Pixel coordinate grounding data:
/---

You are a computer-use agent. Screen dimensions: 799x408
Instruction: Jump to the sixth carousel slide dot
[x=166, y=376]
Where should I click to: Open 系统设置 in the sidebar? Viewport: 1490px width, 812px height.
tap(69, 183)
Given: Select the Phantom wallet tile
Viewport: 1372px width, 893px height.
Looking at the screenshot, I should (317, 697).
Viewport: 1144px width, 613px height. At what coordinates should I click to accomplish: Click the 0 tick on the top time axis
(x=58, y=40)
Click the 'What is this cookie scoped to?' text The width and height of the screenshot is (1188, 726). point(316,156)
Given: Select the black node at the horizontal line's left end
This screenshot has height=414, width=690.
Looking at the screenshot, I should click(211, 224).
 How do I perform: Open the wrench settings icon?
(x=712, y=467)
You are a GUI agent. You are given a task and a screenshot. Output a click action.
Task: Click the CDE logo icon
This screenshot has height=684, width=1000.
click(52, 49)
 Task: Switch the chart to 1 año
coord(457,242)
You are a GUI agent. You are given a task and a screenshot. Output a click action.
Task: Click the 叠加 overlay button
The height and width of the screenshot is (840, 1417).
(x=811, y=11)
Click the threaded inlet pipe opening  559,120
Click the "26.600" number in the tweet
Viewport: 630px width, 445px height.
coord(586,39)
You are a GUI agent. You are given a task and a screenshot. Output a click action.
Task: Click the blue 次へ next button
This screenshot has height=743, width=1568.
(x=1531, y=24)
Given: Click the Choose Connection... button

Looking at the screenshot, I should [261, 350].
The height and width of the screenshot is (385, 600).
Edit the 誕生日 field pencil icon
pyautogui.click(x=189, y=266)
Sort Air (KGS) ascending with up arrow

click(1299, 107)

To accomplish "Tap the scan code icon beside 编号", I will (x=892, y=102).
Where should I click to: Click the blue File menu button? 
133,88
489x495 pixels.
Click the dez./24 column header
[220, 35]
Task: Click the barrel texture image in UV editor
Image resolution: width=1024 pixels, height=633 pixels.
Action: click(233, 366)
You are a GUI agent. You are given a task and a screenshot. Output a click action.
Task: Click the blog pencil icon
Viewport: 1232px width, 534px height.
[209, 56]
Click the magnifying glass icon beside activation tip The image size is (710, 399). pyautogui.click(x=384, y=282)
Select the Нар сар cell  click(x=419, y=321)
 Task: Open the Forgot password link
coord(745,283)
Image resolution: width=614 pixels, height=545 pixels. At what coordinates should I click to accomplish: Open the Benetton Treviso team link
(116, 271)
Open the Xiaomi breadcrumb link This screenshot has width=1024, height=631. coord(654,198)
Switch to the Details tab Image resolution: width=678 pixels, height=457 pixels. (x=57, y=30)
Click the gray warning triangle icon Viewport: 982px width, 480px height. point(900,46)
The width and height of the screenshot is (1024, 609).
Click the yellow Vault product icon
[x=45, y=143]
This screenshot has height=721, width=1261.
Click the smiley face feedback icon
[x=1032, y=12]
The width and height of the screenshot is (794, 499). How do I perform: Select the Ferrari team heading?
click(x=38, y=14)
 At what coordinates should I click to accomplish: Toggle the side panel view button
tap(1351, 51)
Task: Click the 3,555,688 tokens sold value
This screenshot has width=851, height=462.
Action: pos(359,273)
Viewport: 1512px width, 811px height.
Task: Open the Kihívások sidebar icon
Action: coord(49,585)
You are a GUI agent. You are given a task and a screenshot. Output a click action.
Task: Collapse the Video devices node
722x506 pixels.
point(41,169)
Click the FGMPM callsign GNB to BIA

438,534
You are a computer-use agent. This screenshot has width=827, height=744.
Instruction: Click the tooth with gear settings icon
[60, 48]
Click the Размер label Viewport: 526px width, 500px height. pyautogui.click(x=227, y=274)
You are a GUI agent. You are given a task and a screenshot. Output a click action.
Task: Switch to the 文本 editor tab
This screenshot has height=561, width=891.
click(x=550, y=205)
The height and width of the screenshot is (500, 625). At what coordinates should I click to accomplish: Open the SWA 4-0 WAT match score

\---

Work required – Output all of the data again. Match it exactly.

Exercise answer –
You are a computer-use agent. Screen dimensions: 799x408
Instruction: Jump to the sixth carousel slide dot
[x=166, y=376]
Where should I click to: Open 系统设置 in the sidebar? Viewport: 1490px width, 812px height.
tap(69, 183)
Given: Select the Phantom wallet tile
Viewport: 1372px width, 893px height.
Looking at the screenshot, I should (317, 697).
Viewport: 1144px width, 613px height. At what coordinates should I click to accomplish: Click the 0 tick on the top time axis
(x=58, y=40)
Click the 'What is this cookie scoped to?' text The width and height of the screenshot is (1188, 726). point(316,156)
Given: Select the black node at the horizontal line's left end
This screenshot has height=414, width=690.
Looking at the screenshot, I should click(211, 224).
 How do I perform: Open the wrench settings icon?
(x=712, y=467)
You are a GUI agent. You are given a task and a screenshot. Output a click action.
Task: Click the CDE logo icon
This screenshot has height=684, width=1000.
click(52, 49)
 Task: Switch the chart to 1 año
coord(457,242)
You are a GUI agent. You are given a task and a screenshot. Output a click action.
Task: Click the 叠加 overlay button
The height and width of the screenshot is (840, 1417).
(x=811, y=11)
Click the threaded inlet pipe opening  559,120
Click the "26.600" number in the tweet
Viewport: 630px width, 445px height.
coord(586,39)
You are a GUI agent. You are given a task and a screenshot. Output a click action.
Task: Click the blue 次へ next button
This screenshot has height=743, width=1568.
(x=1531, y=24)
Given: Click the Choose Connection... button

Looking at the screenshot, I should [261, 350].
The height and width of the screenshot is (385, 600).
Edit the 誕生日 field pencil icon
pyautogui.click(x=189, y=266)
Sort Air (KGS) ascending with up arrow

click(1299, 107)

To accomplish "Tap the scan code icon beside 编号", I will (x=892, y=102).
Where should I click to: Click the blue File menu button? 
133,88
489x495 pixels.
Click the dez./24 column header
[220, 35]
Task: Click the barrel texture image in UV editor
Image resolution: width=1024 pixels, height=633 pixels.
Action: click(233, 366)
You are a GUI agent. You are given a task and a screenshot. Output a click action.
Task: Click the blog pencil icon
Viewport: 1232px width, 534px height.
[209, 56]
Click the magnifying glass icon beside activation tip The image size is (710, 399). pyautogui.click(x=384, y=282)
Select the Нар сар cell  click(x=419, y=321)
 Task: Open the Forgot password link
coord(745,283)
Image resolution: width=614 pixels, height=545 pixels. At what coordinates should I click to accomplish: Open the Benetton Treviso team link
(116, 271)
Open the Xiaomi breadcrumb link This screenshot has width=1024, height=631. coord(654,198)
Switch to the Details tab Image resolution: width=678 pixels, height=457 pixels. (x=57, y=30)
Click the gray warning triangle icon Viewport: 982px width, 480px height. point(900,46)
The width and height of the screenshot is (1024, 609).
Click the yellow Vault product icon
[x=45, y=143]
This screenshot has height=721, width=1261.
Click the smiley face feedback icon
[x=1032, y=12]
The width and height of the screenshot is (794, 499). How do I perform: Select the Ferrari team heading?
click(x=38, y=14)
 At what coordinates should I click to accomplish: Toggle the side panel view button
tap(1351, 51)
Task: Click the 3,555,688 tokens sold value
This screenshot has width=851, height=462.
Action: pos(359,273)
Viewport: 1512px width, 811px height.
Task: Open the Kihívások sidebar icon
Action: coord(49,585)
You are a GUI agent. You are given a task and a screenshot. Output a click action.
Task: Collapse the Video devices node
722x506 pixels.
point(41,169)
Click the FGMPM callsign GNB to BIA

438,534
You are a computer-use agent. This screenshot has width=827, height=744.
Instruction: Click the tooth with gear settings icon
[60, 48]
Click the Размер label Viewport: 526px width, 500px height. pyautogui.click(x=227, y=274)
You are a GUI agent. You are given a task and a screenshot. Output a click action.
Task: Switch to the 文本 editor tab
This screenshot has height=561, width=891.
click(x=550, y=205)
The height and width of the screenshot is (500, 625). At what coordinates should I click to accomplish: Open the SWA 4-0 WAT match score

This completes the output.